══ RECORDS PROVIDED

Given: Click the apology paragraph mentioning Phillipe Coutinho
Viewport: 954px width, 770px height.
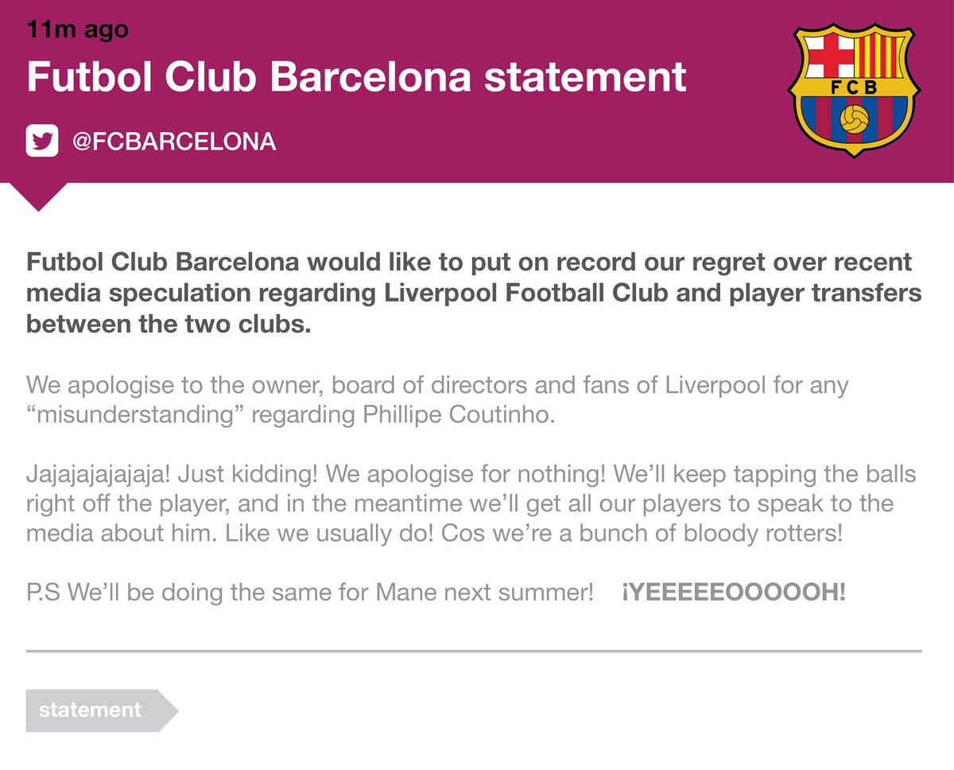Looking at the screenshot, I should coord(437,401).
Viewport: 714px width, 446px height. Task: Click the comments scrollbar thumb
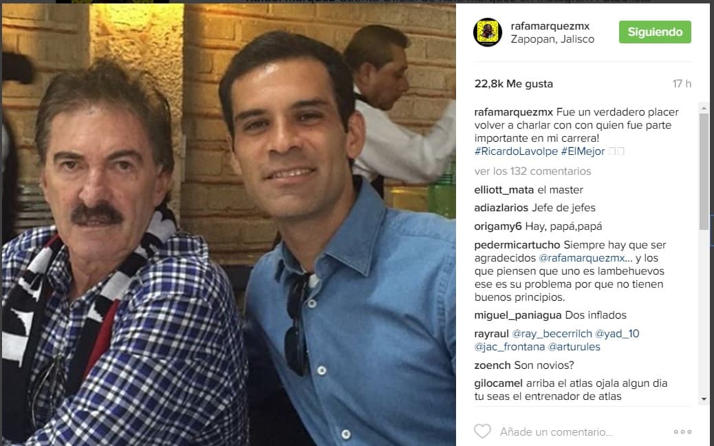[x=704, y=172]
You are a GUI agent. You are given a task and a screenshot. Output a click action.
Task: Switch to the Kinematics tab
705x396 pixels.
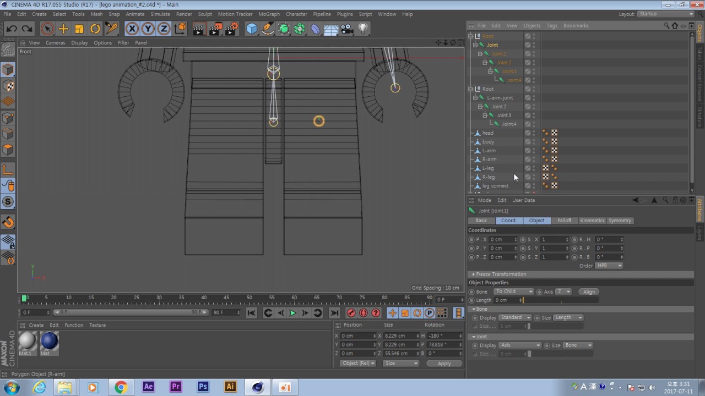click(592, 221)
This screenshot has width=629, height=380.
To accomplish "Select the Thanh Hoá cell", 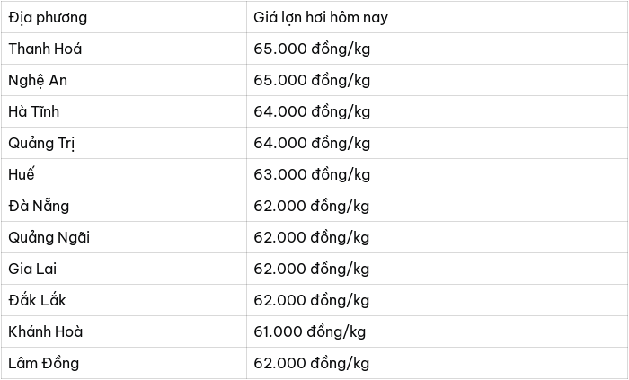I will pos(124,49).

════
══ RECORDS PROVIDED

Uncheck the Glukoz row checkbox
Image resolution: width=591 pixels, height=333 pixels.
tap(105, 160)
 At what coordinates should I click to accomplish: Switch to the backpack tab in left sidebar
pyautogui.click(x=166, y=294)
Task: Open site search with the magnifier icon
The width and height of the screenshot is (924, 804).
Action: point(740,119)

════

Please return the data above exactly as it stands from the line with "Given: Click the" to the line with "You are a GUI", keeping both of those lines but none of the pictures.

RESPONSE BOX
Given: Click the apology paragraph mentioning Phillipe Coutinho
Viewport: 954px width, 770px height.
Looking at the screenshot, I should coord(437,401).
Viewport: 714px width, 446px height. Task: Click the comments scrollbar thumb
[x=704, y=172]
You are a GUI agent. You are given a task and a screenshot. Output a click action.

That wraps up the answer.